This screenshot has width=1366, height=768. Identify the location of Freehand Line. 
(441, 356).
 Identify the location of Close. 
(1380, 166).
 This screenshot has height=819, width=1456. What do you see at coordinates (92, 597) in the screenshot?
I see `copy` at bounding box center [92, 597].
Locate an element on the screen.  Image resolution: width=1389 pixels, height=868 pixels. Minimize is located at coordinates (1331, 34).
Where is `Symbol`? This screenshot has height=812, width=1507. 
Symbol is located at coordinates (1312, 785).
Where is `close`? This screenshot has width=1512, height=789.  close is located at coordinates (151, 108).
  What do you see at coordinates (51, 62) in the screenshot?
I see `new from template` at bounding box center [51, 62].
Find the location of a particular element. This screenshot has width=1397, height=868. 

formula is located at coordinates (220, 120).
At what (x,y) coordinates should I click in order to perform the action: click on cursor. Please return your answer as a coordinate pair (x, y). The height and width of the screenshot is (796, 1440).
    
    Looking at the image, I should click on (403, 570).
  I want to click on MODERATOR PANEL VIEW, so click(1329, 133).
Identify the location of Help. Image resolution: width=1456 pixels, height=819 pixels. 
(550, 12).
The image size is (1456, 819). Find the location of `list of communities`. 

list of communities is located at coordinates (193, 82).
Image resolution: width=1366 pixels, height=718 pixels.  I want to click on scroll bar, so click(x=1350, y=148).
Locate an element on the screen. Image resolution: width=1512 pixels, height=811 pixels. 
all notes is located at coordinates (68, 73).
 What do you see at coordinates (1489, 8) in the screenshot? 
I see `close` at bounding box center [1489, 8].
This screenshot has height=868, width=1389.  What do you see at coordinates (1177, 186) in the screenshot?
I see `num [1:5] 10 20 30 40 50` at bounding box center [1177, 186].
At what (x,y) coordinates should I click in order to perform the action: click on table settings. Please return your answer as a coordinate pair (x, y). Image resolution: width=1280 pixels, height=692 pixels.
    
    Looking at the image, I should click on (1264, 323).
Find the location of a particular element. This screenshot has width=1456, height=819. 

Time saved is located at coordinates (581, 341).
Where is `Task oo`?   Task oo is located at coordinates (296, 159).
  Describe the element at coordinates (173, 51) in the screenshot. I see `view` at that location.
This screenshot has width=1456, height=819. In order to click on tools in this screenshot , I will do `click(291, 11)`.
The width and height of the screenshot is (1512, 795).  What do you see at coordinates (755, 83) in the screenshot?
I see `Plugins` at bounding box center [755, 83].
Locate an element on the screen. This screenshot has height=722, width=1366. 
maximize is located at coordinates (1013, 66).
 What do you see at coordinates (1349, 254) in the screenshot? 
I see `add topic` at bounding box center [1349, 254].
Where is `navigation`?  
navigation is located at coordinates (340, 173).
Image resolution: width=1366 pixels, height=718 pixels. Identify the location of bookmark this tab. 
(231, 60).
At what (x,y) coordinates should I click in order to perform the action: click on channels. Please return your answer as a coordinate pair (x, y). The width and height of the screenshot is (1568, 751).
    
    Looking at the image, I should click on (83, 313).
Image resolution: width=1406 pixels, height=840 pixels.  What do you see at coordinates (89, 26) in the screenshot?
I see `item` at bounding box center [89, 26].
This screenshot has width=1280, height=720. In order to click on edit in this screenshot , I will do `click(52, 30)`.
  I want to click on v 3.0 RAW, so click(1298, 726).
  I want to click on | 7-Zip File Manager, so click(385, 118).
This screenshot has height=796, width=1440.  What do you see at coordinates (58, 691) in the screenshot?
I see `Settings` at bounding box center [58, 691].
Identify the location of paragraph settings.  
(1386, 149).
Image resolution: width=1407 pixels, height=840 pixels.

-.-.-

The exercise
Rewrite the records with "Freehand Line" replaced by "Freehand Curve" and everything else left the same.

Reply to the task
This screenshot has width=1366, height=768. Identify the location of Freehand Curve. 
(441, 356).
 Identify the location of Close. 
(1380, 166).
 This screenshot has height=819, width=1456. What do you see at coordinates (92, 597) in the screenshot?
I see `copy` at bounding box center [92, 597].
Locate an element on the screen.  Image resolution: width=1389 pixels, height=868 pixels. Minimize is located at coordinates (1331, 34).
Where is `Symbol`? This screenshot has height=812, width=1507. 
Symbol is located at coordinates (1312, 785).
Where is `close`? This screenshot has width=1512, height=789.  close is located at coordinates (151, 108).
  What do you see at coordinates (51, 62) in the screenshot?
I see `new from template` at bounding box center [51, 62].
Find the location of a particular element. This screenshot has width=1397, height=868. 

formula is located at coordinates (220, 120).
At what (x,y) coordinates should I click in order to perform the action: click on cursor. Please return your answer as a coordinate pair (x, y). The height and width of the screenshot is (796, 1440).
    
    Looking at the image, I should click on (403, 570).
  I want to click on MODERATOR PANEL VIEW, so click(1329, 133).
Identify the location of Help. Image resolution: width=1456 pixels, height=819 pixels. 
(550, 12).
The image size is (1456, 819). Find the location of `list of communities`. 

list of communities is located at coordinates (193, 82).
Image resolution: width=1366 pixels, height=718 pixels.  I want to click on scroll bar, so click(x=1350, y=148).
Locate an element on the screen. Image resolution: width=1512 pixels, height=811 pixels. 
all notes is located at coordinates (68, 73).
 What do you see at coordinates (1489, 8) in the screenshot? 
I see `close` at bounding box center [1489, 8].
This screenshot has height=868, width=1389.  What do you see at coordinates (1177, 186) in the screenshot?
I see `num [1:5] 10 20 30 40 50` at bounding box center [1177, 186].
At what (x,y) coordinates should I click in order to perform the action: click on table settings. Please return your answer as a coordinate pair (x, y). Image resolution: width=1280 pixels, height=692 pixels.
    
    Looking at the image, I should click on (1264, 323).
Find the location of a particular element. This screenshot has width=1456, height=819. 

Time saved is located at coordinates (581, 341).
Where is `Task oo`?   Task oo is located at coordinates (296, 159).
  Describe the element at coordinates (173, 51) in the screenshot. I see `view` at that location.
This screenshot has width=1456, height=819. In order to click on tools in this screenshot , I will do `click(291, 11)`.
The width and height of the screenshot is (1512, 795).  What do you see at coordinates (755, 83) in the screenshot?
I see `Plugins` at bounding box center [755, 83].
Locate an element on the screen. This screenshot has height=722, width=1366. 
maximize is located at coordinates (1013, 66).
 What do you see at coordinates (1349, 254) in the screenshot? 
I see `add topic` at bounding box center [1349, 254].
Where is `navigation`?  
navigation is located at coordinates (340, 173).
Image resolution: width=1366 pixels, height=718 pixels. Identify the location of bookmark this tab. 
(231, 60).
At what (x,y) coordinates should I click in order to perform the action: click on channels. Please return your answer as a coordinate pair (x, y). The width and height of the screenshot is (1568, 751).
    
    Looking at the image, I should click on (83, 313).
Image resolution: width=1406 pixels, height=840 pixels.  What do you see at coordinates (89, 26) in the screenshot?
I see `item` at bounding box center [89, 26].
This screenshot has width=1280, height=720. In order to click on edit in this screenshot , I will do `click(52, 30)`.
  I want to click on v 3.0 RAW, so click(1298, 726).
  I want to click on | 7-Zip File Manager, so click(385, 118).
This screenshot has height=796, width=1440.  What do you see at coordinates (58, 691) in the screenshot?
I see `Settings` at bounding box center [58, 691].
Identify the location of paragraph settings.  
(1386, 149).
Image resolution: width=1407 pixels, height=840 pixels.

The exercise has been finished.